You don't need a residency certificate for your retirement extension. The owner of your residence should file a TM30 for you each time you re-enter the country after having been out. In my case, the office staff at my condo does this for us, having gotten themselves set up to use the same on-line filing system that hotels use to report foreign guests. The condo staff gives us a print-out of the screen that show they filed the TM30 and I keep it in my passport.

There have been several threads about this:

http://www.thaivisa.com/forum/topic/905361-what-is-my-responsibility-in-change-of-address-reporting/?p=10564765&hl=tm30

http://www.thaivisa.com/forum/topic/895167-tm30-experience/?hl=tm30

If the owner of your residence hasn't done this for you, you there may be questions and when you go for your retirement extension. Having a residency certificate from the consulate isn't going to help.

When we went to the police station to report my presence ( I don't live near an immigration office ) they didn't know about TM 30 and wrote it in their big book. I doubt that would suffice for immigration.

BTW, what SHOULD suffice is irrelevant at the C M office as they make it up on the day, and I speak from experience.
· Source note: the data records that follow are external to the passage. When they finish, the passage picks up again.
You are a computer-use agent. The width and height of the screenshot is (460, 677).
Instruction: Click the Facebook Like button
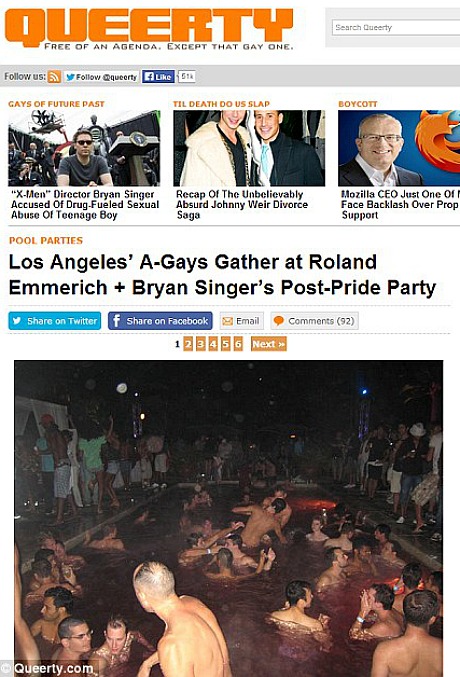coord(158,77)
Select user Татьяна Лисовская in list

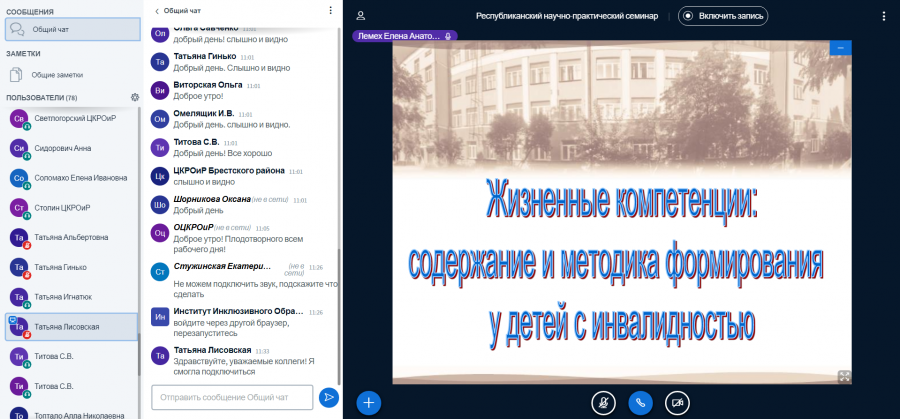pos(72,327)
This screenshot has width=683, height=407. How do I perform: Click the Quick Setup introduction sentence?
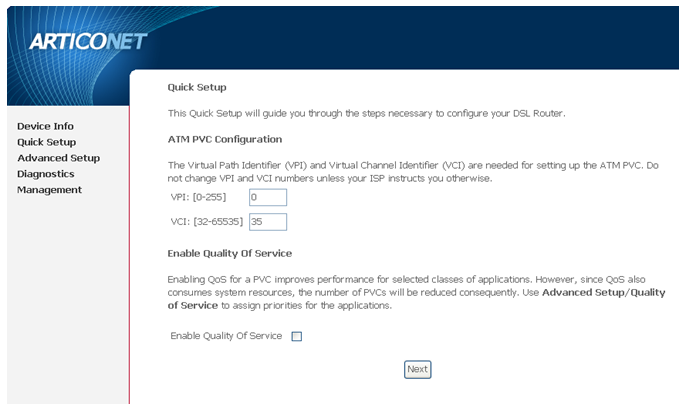[366, 114]
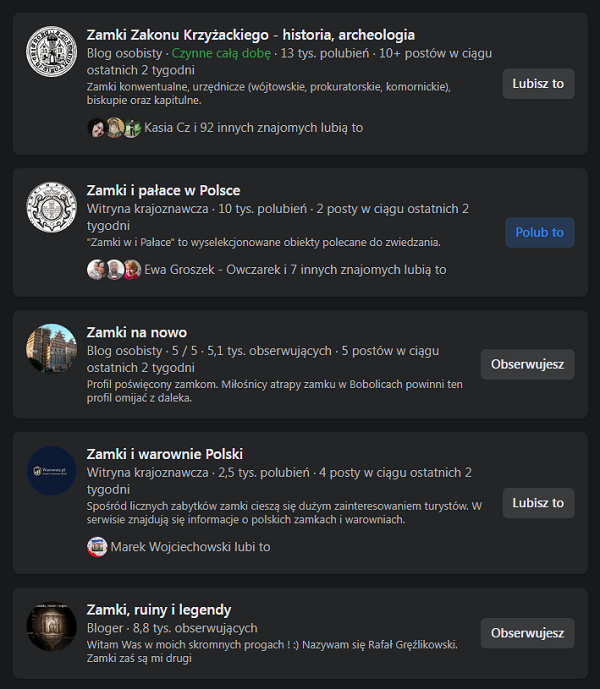Open Marek Wojciechowski's friend avatar
The image size is (600, 689).
(97, 547)
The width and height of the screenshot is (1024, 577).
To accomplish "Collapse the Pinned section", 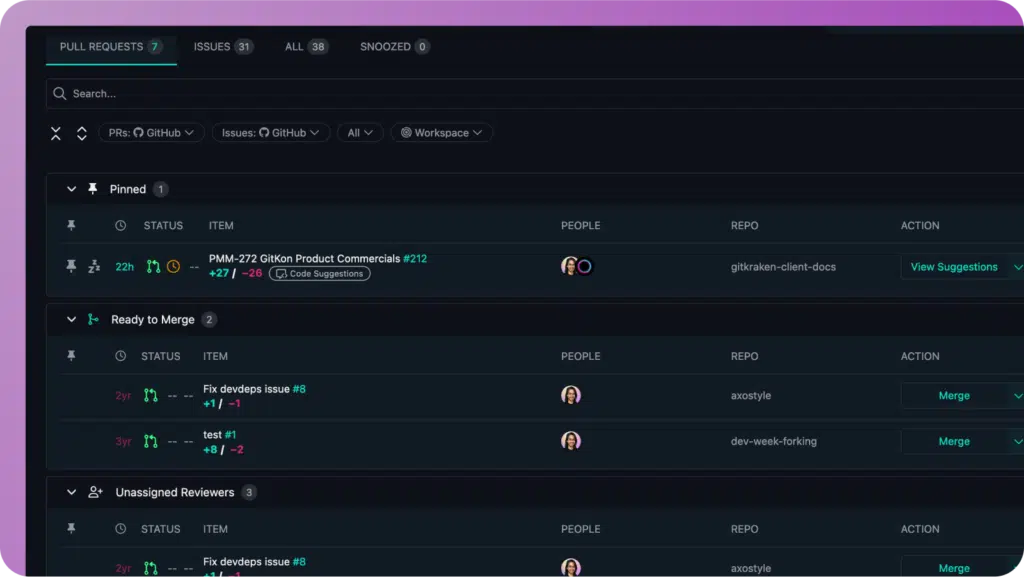I will tap(71, 189).
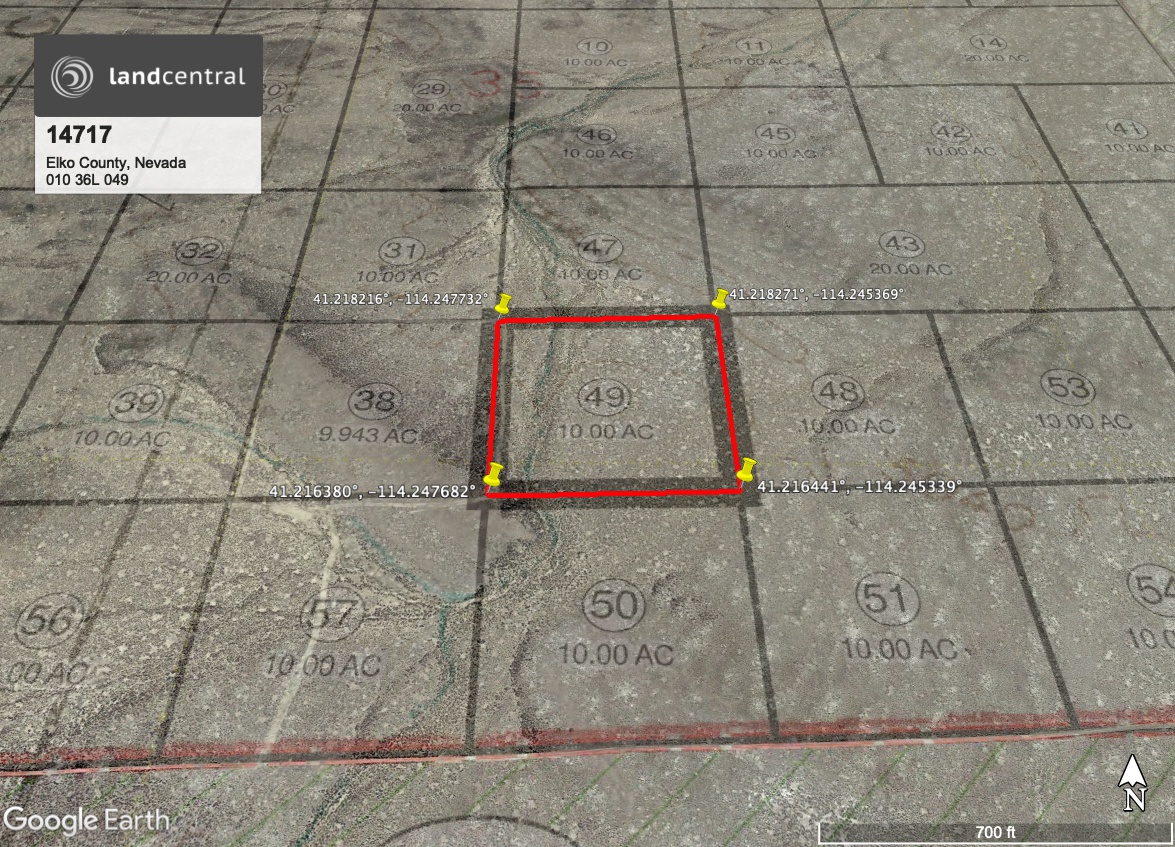
Task: Click the Elko County, Nevada text
Action: (115, 163)
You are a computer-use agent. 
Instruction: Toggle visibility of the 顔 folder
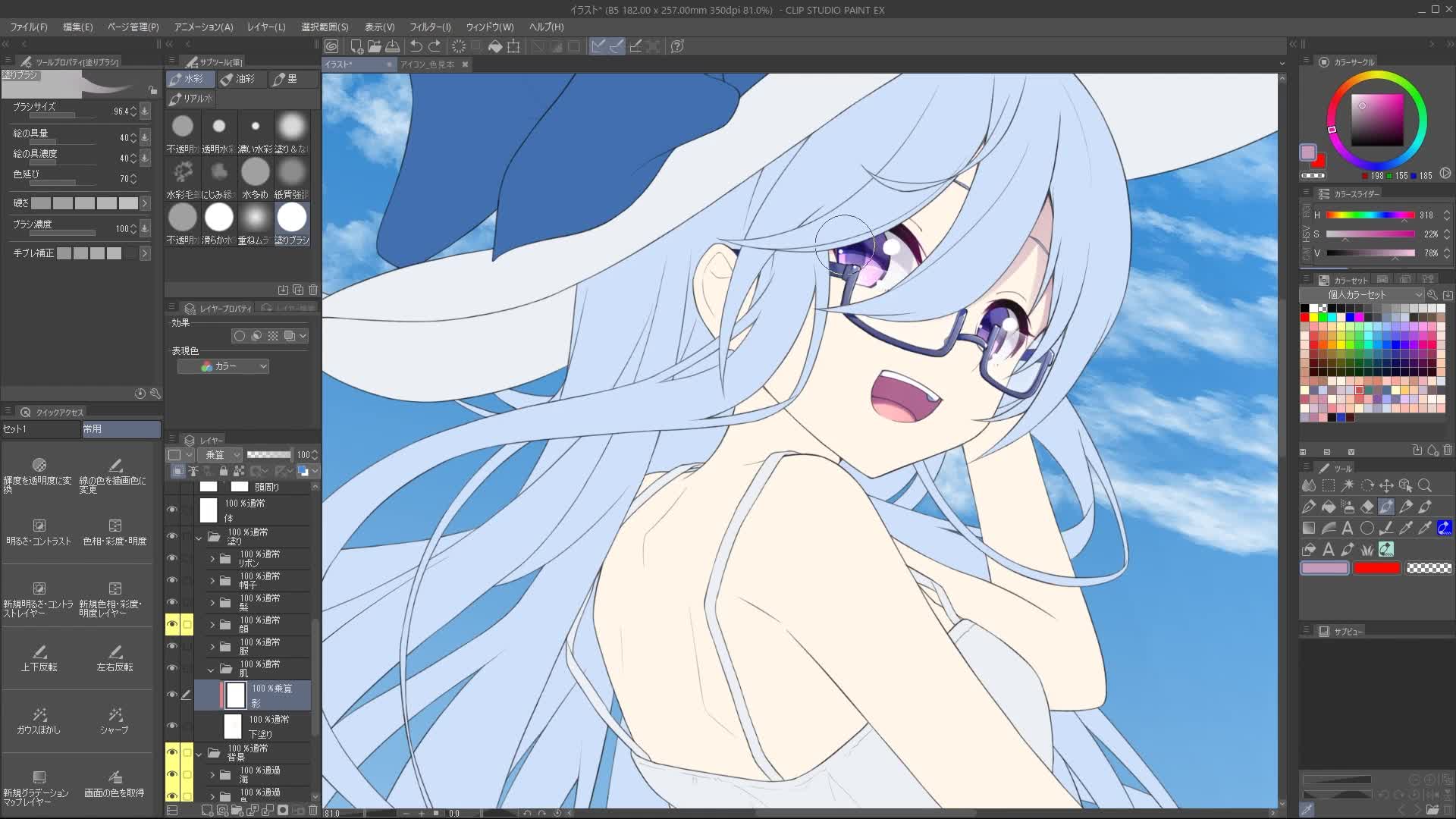[172, 624]
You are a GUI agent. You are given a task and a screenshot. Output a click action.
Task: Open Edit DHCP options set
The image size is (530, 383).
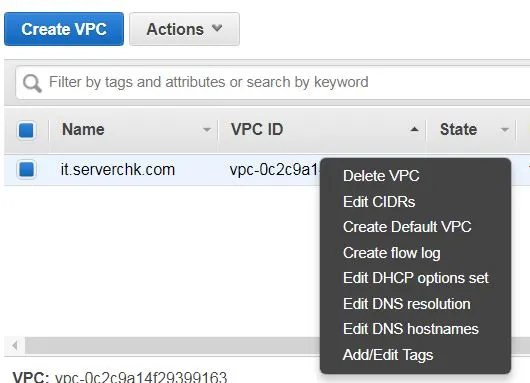[x=416, y=278]
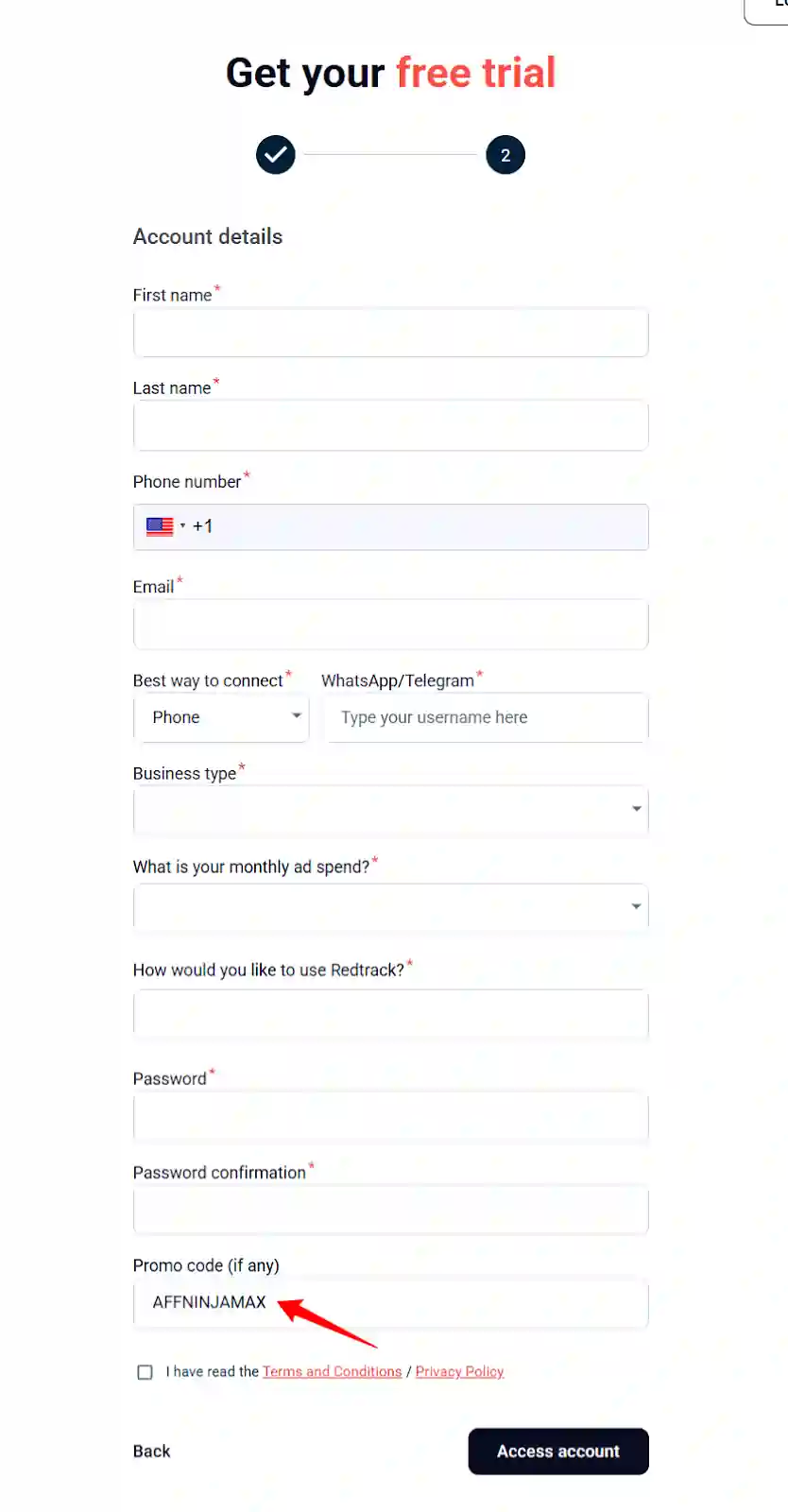Screen dimensions: 788x1512
Task: Focus the First name field
Action: [390, 333]
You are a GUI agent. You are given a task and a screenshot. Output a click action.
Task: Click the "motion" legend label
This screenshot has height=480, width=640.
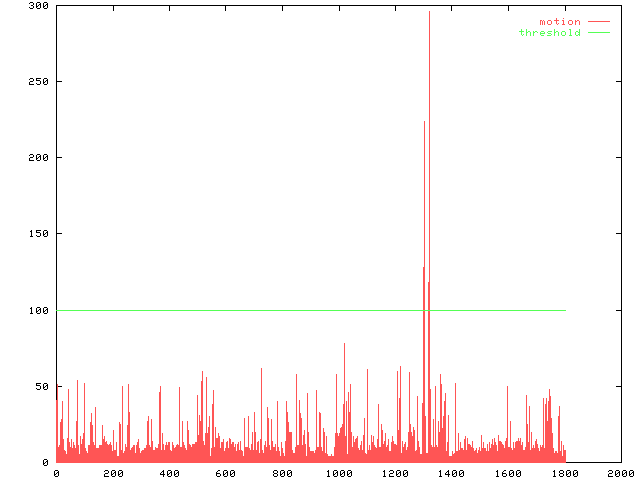[x=559, y=22]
Read thru the threads, but the "gold standard" is when the Immigration officers can look in their database when you show up to do your retirement extension and see that there is a TM30 on file for you with an departure card number that matches the departure card in your passport. Anything less than that could result in a fine. And if you read thru the threads, you'll see that some people have been fined, especially if they live in homes owned by their wives and they didn't file the last time they entered the country.

Not everyone is tripped up on this -- you take your chances.